“UMPHREY'S MCGEE

By Bill Harriman

Umphrey’s McGee is a young, hot, and exciting Chicago based jam band whose influences include Frank Zappa, Steely Dan, and the improvisation of progressive jazz more so than the usual suspects such as the Grateful Dead, the Allman Brothers, or Phish. They first came together in the late nineties in the South Bend, Indiana area and in just the past year or so they’ve moved out of the clubs and into the theaters and their popularity continued to grow.

They’re a five piece band whose members include Brendan Bayliss and Jake Cinninger on guitar, Joel Cummins on keyboards, Kris Myers on drums, and Ryan Stasik on bass. Everyone except Ryan contributes with the vocals. Last year saw the release of two very successful and very different recordings. “The Bottom Half” is the band’s latest studio recording and it includes a unique and interesting additional disc of assorted outtakes. “Live at the Murat” is Umphrey’s first official live release and arguably their best work to date. “Official” is the key word here as most Umphrey fans have downloaded scores of shows through the years. Umphrey’s McGee is without question a very taper friendly band!

Umphrey’s McGee is in the middle of a long tour that will bring them to our area on April 11th when they play the Calvin Theater in Northampton, on April 12th when they’re at Brown University’s Campus Green in Providence, and on April 13th when they play the legendary Toad’s Place in New Haven. The tour was just getting started when I spoke by phone on March 4th with their extraordinary lead guitarist Jake Cinninger.

BH – I know that the band is ready to embark on a new tour. Do you still get excited about hitting the road?

JC - "Yeah, we just did three nights in Minneapolis at the First Avenue. And after a little day off we travelled twelve hours to Chicago and then jumped back on the bus and now we're in Bloomington, Indiana to do a show at the old infamous Bluebird where we played like thirty shows back in the day. Now we're doing like a fan appreciation show at this little hole in the wall spot that we used to raise a lot of hell basically."

BH – OK let me get this question out of the way. How did the band get its name?

JC - “The origins are of an actual person. Brendan Bayliss, our other lead singer and guitar player has a cousin that lives down south who’s a lawyer and his name is actually Humphrey Magee but it’s not possessive with the apostrophe s. So the only thing that we made different was take his name and make it possessive. So I guess the band was either going to be called G-Spot or something stupid like Poop Factory and they opted for that. I think if you said it enough times it could possibly stick. I guess if you could read it and say it you might be able to remember it again. It’s kind of a trick. It’s like Jethro Tull. There’s no one necessarily named Jethro Tull in there but for some reason they thought that was a good idea.”

BH – Didn’t Lynyrd Skynyd name their band after a gym teacher or something like that?

JC - “Yeah he was just a mean old guy and I think that to get even with the guy who used to torture them, this is what I heard, they figured they name a rock band after him. He’ll love that one!”

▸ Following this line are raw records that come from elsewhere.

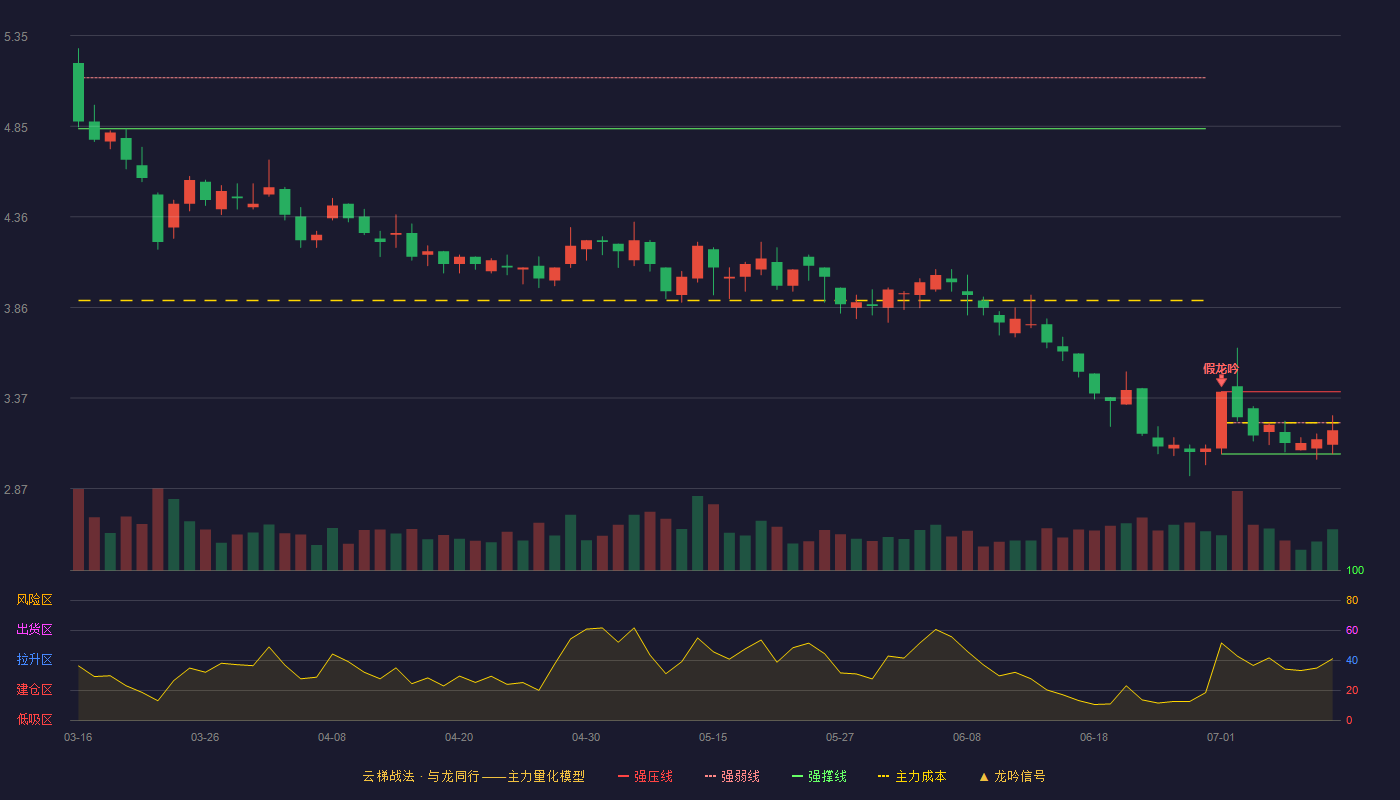Click the 07-01 date axis label

coord(1221,737)
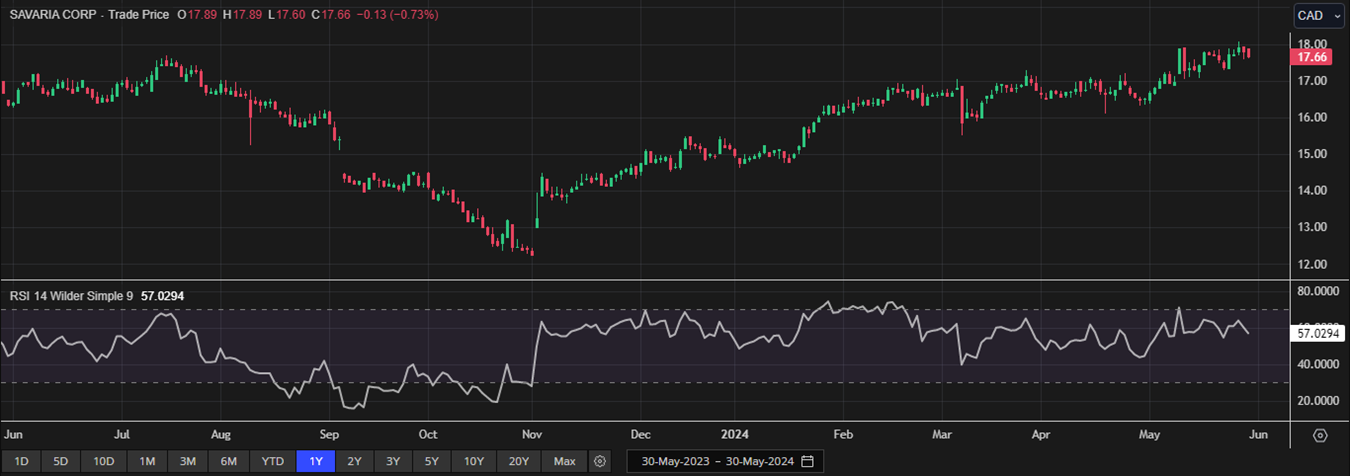The height and width of the screenshot is (476, 1350).
Task: Open the time range settings gear icon
Action: (600, 461)
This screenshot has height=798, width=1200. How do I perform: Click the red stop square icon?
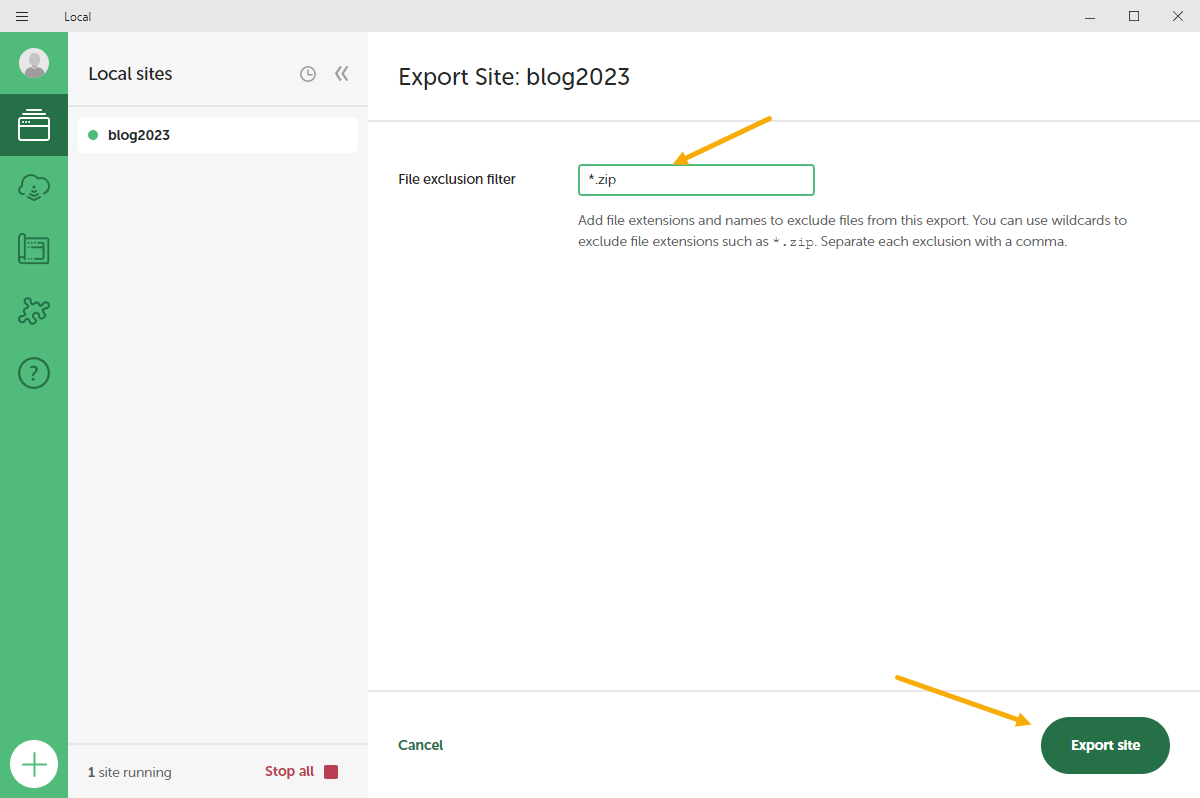(x=331, y=771)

BH – So tell me Jake, how does a young guy like you go from being a metal drummer to a country musician to a member of Ali Baba’s Tahini to a killer lead guitarist for a jam band like Umphrey’s McGee?

JC - “My musical endeavor started pretty young about four or five. I wanted to be that drummer and I would play to my parent’s great record collection and work on my timing. And then from there I slowly moved to the piano and classical guitar. So there was a lot of formal training in the early years before I even hit my teens to sort of get the knack to really play with all the fundamentals. And so that just led me into playing with as many groups as possible to sort of get the vocabulary. It’s something that a classroom couldn’t teach you, it’s more about duking it out in small clubs in your early teens and learning a ton of songs you don’t want to learn and having to represent them in a good light. So it’s all about almost just going through the boot camp of music to become a live player and to play with a group of people. An ensemble like Umphrey’s takes a lot of that liberal communication and I helps having a lot of experience in other forms. Then you can bring it to the table when everyone has that same idea of shifting from a bluegrass idea to jazz to metal to standard rock to a Rolling Stones to a Frank Zappa kind of thing at the drop of a hat. That’s kind of what we’ve all dug and that’s where the previous experience plays in.”

BH – “What kind of music did your parents listen to?

JC - “Well I come from a small little blue collar town in southern Michigan and my parents were really young when they had me. So there wasn’t a whole lot of culture around but there was culture in their record collection. And it was everything from John Lee Hooker to Bach to Frank Zappa’s ‘Joe’s Garage’ and the Grateful Dead and any jazz that would come up. I was a huge Emerson, Lake, and Palmer fan as a kid. I thought it was some of the weirdest stuff I’d ever heard. I was drifting towards a lot more of the progressive rock stuff because I thought it sounded different than like straight ahead blues or something like that. I knew early on that I kind of drifted more towards the classically interpreted rock at the time and that might have to do with some of our more progressive tendencies and the way we write music. It all comes from that era.”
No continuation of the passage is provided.